Abstract Body (Do not enter title and authors here): Background: The cellular unit of each heartbeat is the cardiac myocyte (CM). CMs contain the heartbeat’s basic contractile unit, the cardiac sarcomere. While sarcomeres are thought to comprise only muscle-specific cytoskeletal proteins, CMs also express "non-muscle" versions of those proteins, which have unknown relevance to heart physiology.

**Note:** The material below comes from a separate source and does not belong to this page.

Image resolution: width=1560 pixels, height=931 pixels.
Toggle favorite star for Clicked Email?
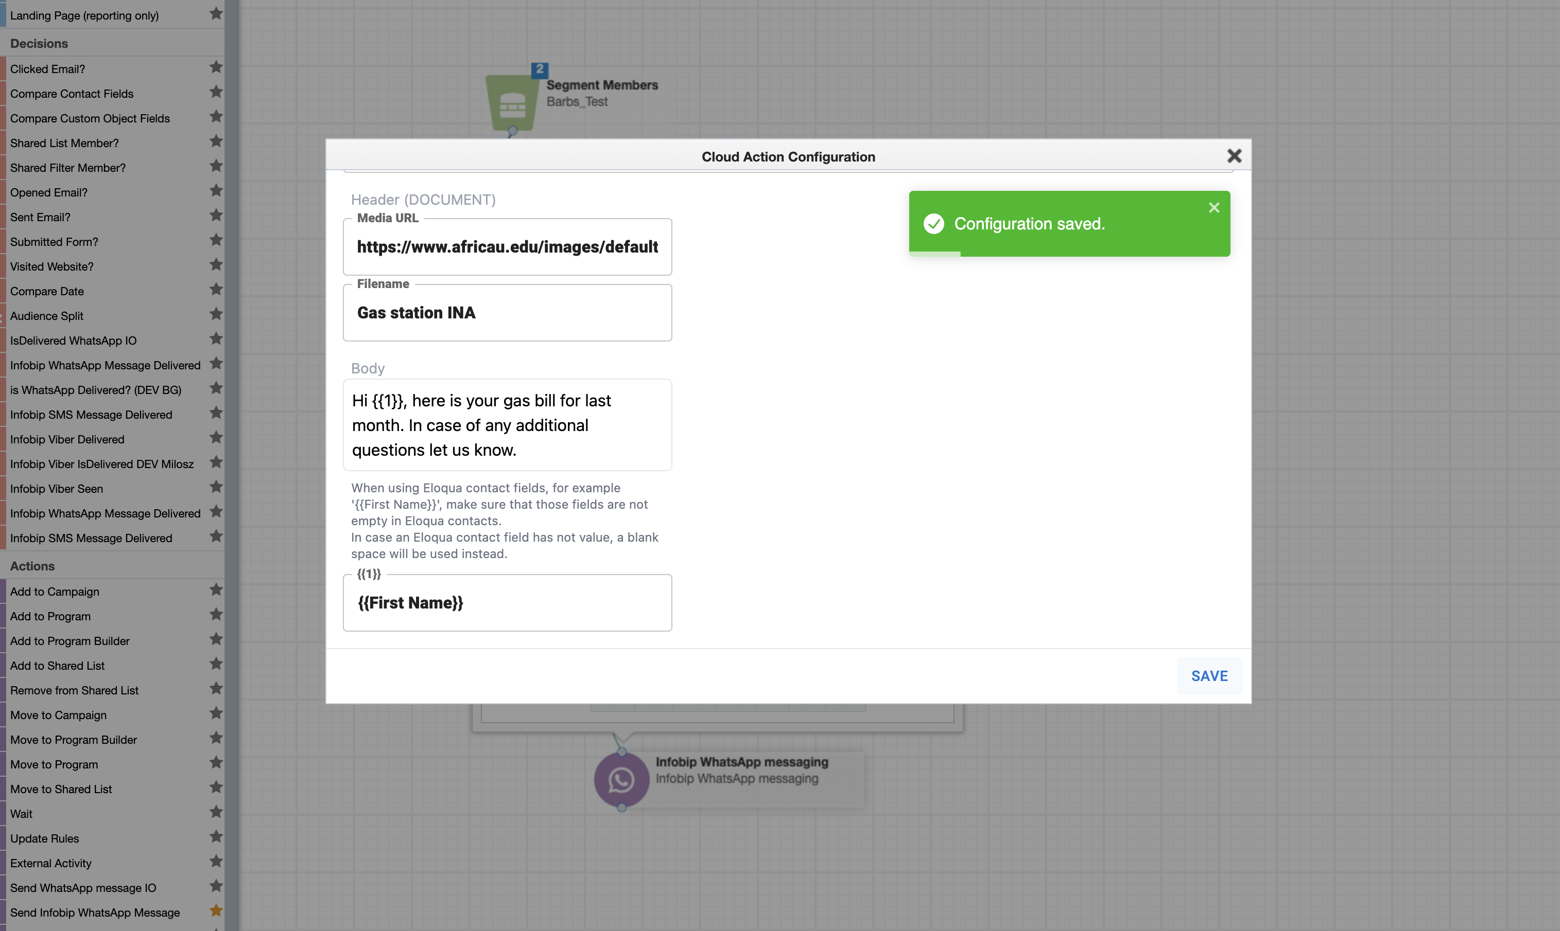pyautogui.click(x=216, y=67)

Methods: Published datasets revealed that adult human CMs express alpha-actinin 4 (ACTN4), a “non-muscle” actin cross-linker, at higher levels even than some cardiac muscle-specific proteins. Specific anti-ACTN4 antibodies were validated via western blot and used for immunofluorescence stains of iPSC-derived cardiac myocytes (iPSC-CMs), zebrafish embryos, and sections of healthy human ventricular tissue. IPSC-CMs from healthy donors were depleted of ACTN4 using siRNA and subjected to assays which measured sarcomere assembly, traction forces, fractional shortening, and sarcomere component turnover. Zebrafish embryos depleted of ACTN4 were mounted and imaged for measurements of cardiac sarcomere length, chamber dimensions, and ejection fraction. Single nucleotide polymorphisms (SNPs) in the human ACTN4 gene were tested for association with clinical diagnosis of heart failure with preserved ejection fraction (HFpEF) using Vanderbilt’s collection of de-identified patient samples (BioVU).

Results: Anti-ACTN4 antibodies localized in ~1.8um-wide striations and were co-localized with anti-ACTN2, indicating the sarcomere Z-disc. In iPSC-CMs, native ACTN2 co-immunoprecipitated with exogenous ACTN4, suggesting ACTN4 and ACTN2 form a complex. ACTN4 depletion from iPSC-CMs resulted in upregulation of genes associated with CM hypertrophy, and ACTN4-depleted iPSC-CMs were larger, had more sarcomeres, and exerted more traction forces while beating. The addition of Mavacamten to ACTN4-depletion media was sufficient to restore the wild-type iPSC-CM phenotype. Meanwhile, overexpression of an ACTN4 actin-binding chimera alone was sufficient to reduce iPSC-CM sarcomere assembly. In zebrafish embryos, ACTN4 depletion was associated with increased sarcomere length and ventricular ejection fraction, which drove subsequent atrium enlargement. In BioVU, one out of 14 tested ACTN4 SNPs was associated with reduced risk of HFpEF diagnosis.

Conclusions: Our findings suggest a “non-muscle” actinin regulates heart contractility and influences clinical outcomes related to heart failure in humans.